A “good” incremental business plan enables you to see exactly how you will get from here to there. But exponential models are not straight. They are like a bend in the road that prevents you from seeing around the corner, except in this case the curve goes up.
The Mindset in Tech
We’ve seen what exponential mindsets can do for the tech world. Facebook, Apple, Google and other household names are well known for their success and unprecedented growth.
These companies designed the perfect products for their time and grew rapidly as the public realized they actually want these products. While similar products existed before them (remember MySpace or Rio MP3 players?), these exponentially successful companies were simply way better. They aimed high and found victory in ways most entrepreneurs could only dream of.
Technology has the ability to scale better than any other sector, so an exponential mindset aligns nicely with fast-improving tech. However, harnessing an exponential mindset isn’t just beneficial for the world of technology. It can even be useful in a low-margin, old-fashioned industry like restaurants.
Lessons from a Chef
While everyone loves a good restaurant, the industry is totally under looked from a business perspective. The hours are long and the profits are typically small — assuming the business lasts at all. The most successful people in the industry aren’t lauded like the hip tech startup founders are. That’s a shame, as they provide a valuable service.
While offering great food and a good atmosphere seems tailor-made for an incremental mindset, it’s possible to use an exponential mindset to find success in such a settled industry. That’s how José Andrés did it. He went from a fresh-faced immigrant with the $48 in his pocket to the “face of Spanish food in America.” He didn’t reach that level with an incremental mindset.

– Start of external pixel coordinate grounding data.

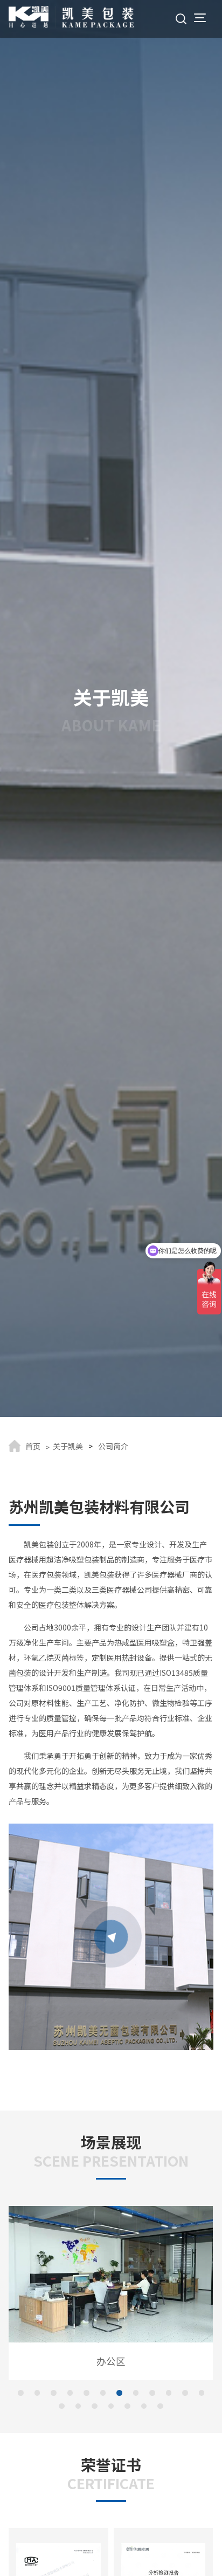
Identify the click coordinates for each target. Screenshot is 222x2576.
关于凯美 (68, 1446)
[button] (21, 2393)
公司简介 (113, 1446)
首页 (32, 1446)
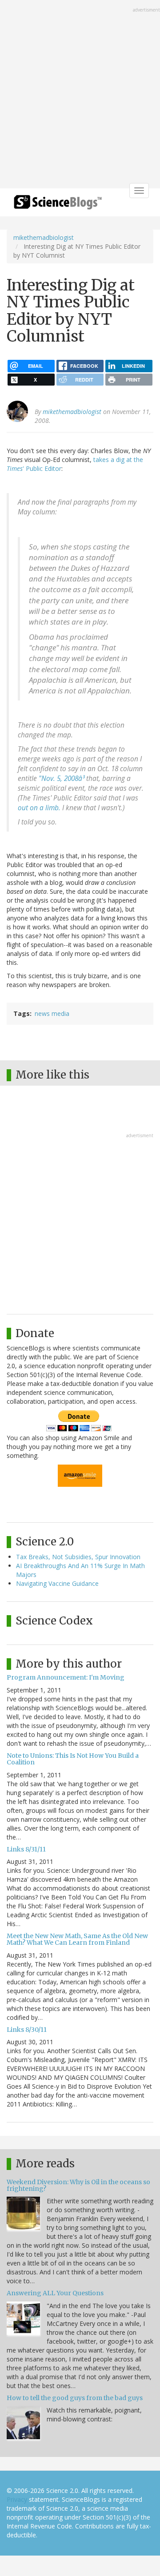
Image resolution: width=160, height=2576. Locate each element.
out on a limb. (39, 807)
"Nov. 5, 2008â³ (61, 778)
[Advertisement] (80, 95)
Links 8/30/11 (27, 2030)
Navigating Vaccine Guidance (57, 1583)
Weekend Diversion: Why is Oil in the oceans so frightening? (78, 2185)
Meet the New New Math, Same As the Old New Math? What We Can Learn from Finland (77, 1939)
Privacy (17, 2499)
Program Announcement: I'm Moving (65, 1677)
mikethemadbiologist (43, 237)
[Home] (58, 205)
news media (52, 1013)
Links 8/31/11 (26, 1849)
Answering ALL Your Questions (55, 2293)
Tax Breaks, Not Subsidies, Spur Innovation (78, 1557)
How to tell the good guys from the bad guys (75, 2398)
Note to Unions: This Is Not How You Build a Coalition (73, 1759)
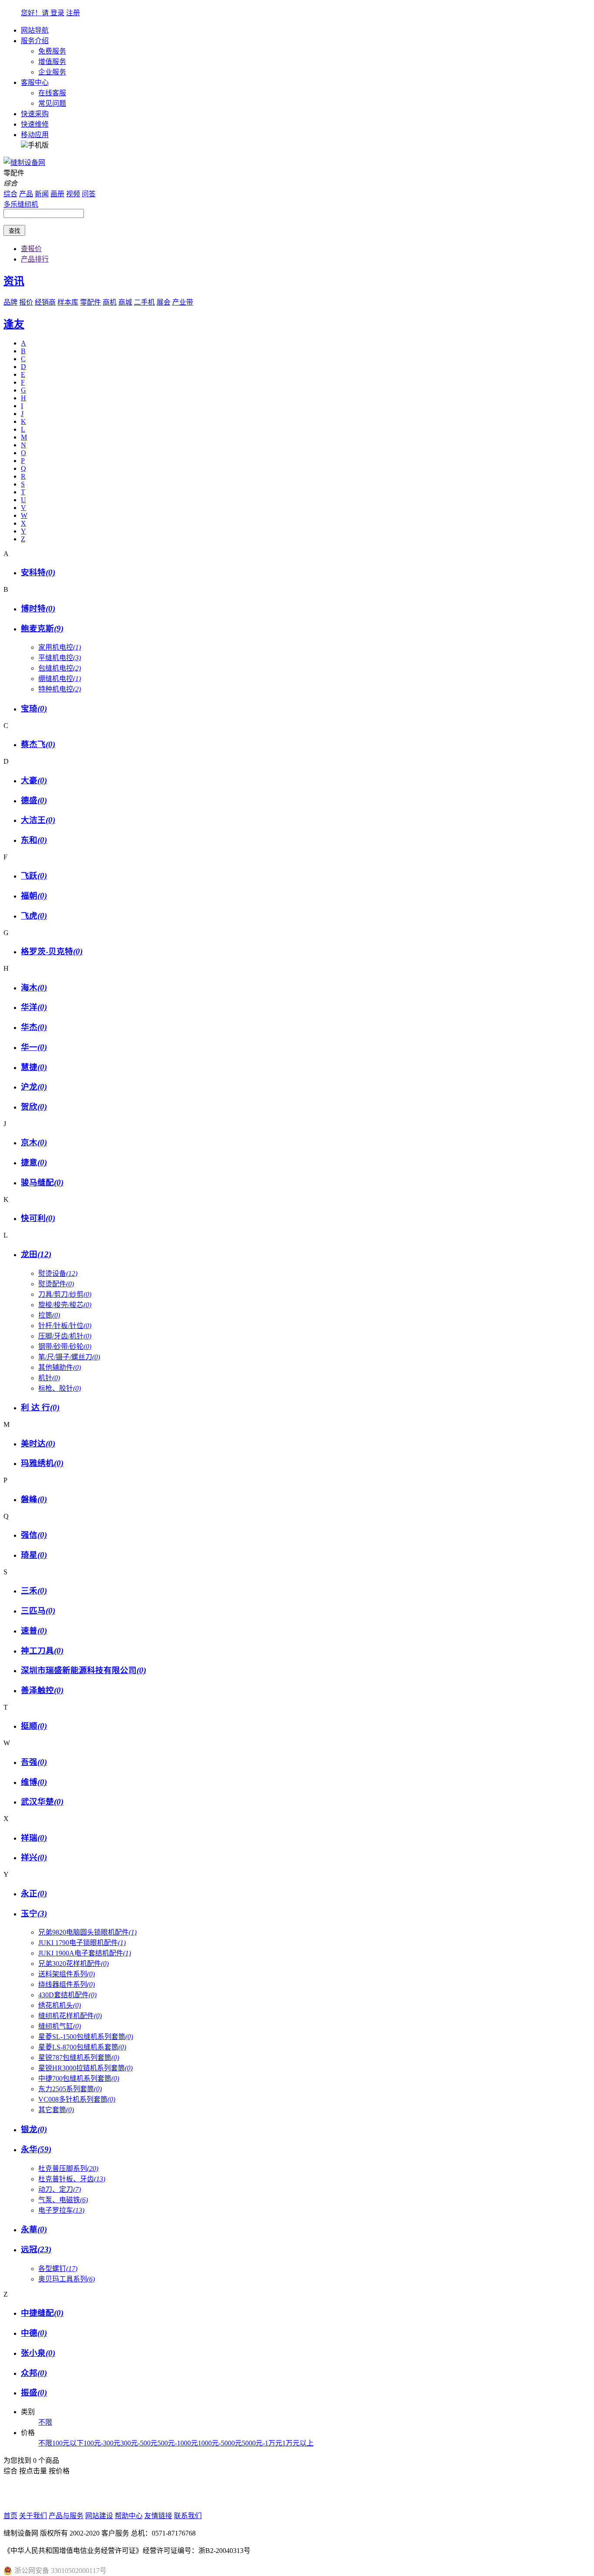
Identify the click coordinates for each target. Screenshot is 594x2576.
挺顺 (34, 1726)
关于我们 (33, 2515)
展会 (163, 302)
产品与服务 (66, 2515)
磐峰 (34, 1499)
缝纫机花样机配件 (70, 2015)
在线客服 (52, 93)
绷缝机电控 (59, 678)
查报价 (31, 248)
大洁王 (38, 820)
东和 (34, 840)
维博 (34, 1782)
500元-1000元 (177, 2443)
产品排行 (35, 259)
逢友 (13, 324)
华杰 (34, 1027)
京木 (34, 1142)
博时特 (38, 608)
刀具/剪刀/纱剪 (64, 1294)
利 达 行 (40, 1407)
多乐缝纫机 (20, 204)
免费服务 (52, 51)
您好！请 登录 (42, 13)
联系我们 (188, 2515)
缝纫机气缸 (59, 2026)
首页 (10, 2515)
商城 (125, 302)
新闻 (42, 194)
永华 (36, 2149)
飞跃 (34, 875)
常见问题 (52, 103)
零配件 (90, 302)
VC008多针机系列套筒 (76, 2099)
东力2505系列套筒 (70, 2089)
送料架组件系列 (66, 1974)
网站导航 (35, 30)
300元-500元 (138, 2443)
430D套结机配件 (67, 1995)
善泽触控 (42, 1690)
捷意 (34, 1162)
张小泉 (38, 2353)
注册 (73, 13)
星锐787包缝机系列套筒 (78, 2057)
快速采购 (35, 113)
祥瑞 (34, 1837)
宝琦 (34, 708)
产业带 (182, 302)
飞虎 (34, 915)
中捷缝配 (42, 2313)
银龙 (34, 2129)
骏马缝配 (42, 1182)
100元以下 (67, 2443)
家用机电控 (59, 647)
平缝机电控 (59, 657)
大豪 (34, 780)
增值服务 (52, 61)
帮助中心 (129, 2515)
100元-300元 (101, 2443)
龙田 (36, 1254)
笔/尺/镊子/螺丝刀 (69, 1357)
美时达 (38, 1443)
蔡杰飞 (38, 744)
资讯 (13, 281)
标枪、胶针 (59, 1388)
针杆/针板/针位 (64, 1325)
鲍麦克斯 (42, 628)
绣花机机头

Andrés could have easily adopted an incremental mindset and gradually found success. However, he was unhappy with his first chef job in the U.S., where he was a hired hand with little control. He received an offer to start a restaurant of his own, and that’s where his exponential mindset kicked in.
While Asian and some European cultures have a deep-rooted tradition of eating “family style” with shared plates, Americans weren’t too keen on the idea. That was especially true in the 1990s, where Spanish tapas were largely unknown.
Andrés modified the Spanish concept of tapas, yet refused to fully concede to the American style of eating. Despite resistance from diners at first, his perseverance paid off. He knew his idea not only could work but would work.
He was right. Sharing small plates has become a nationwide trend, and Andres was at the vanguard. He now has more than a dozen restaurants across the country. In the words of one of his partners, Andres was the only one among them with a “master game plan.”
Exponential Mindset vs. Incremental Mindset
Confidence is critical for any entrepreneur, whether they’re just starting off or have a number of successes under his or her belt. The exponential mindset is the ultimate representation of confidence. With it, anything feels possible and growth doesn’t have to be a slow grind. If you can make your business do things in a way that no other business does, then the exponential mindset can lead to exponential growth.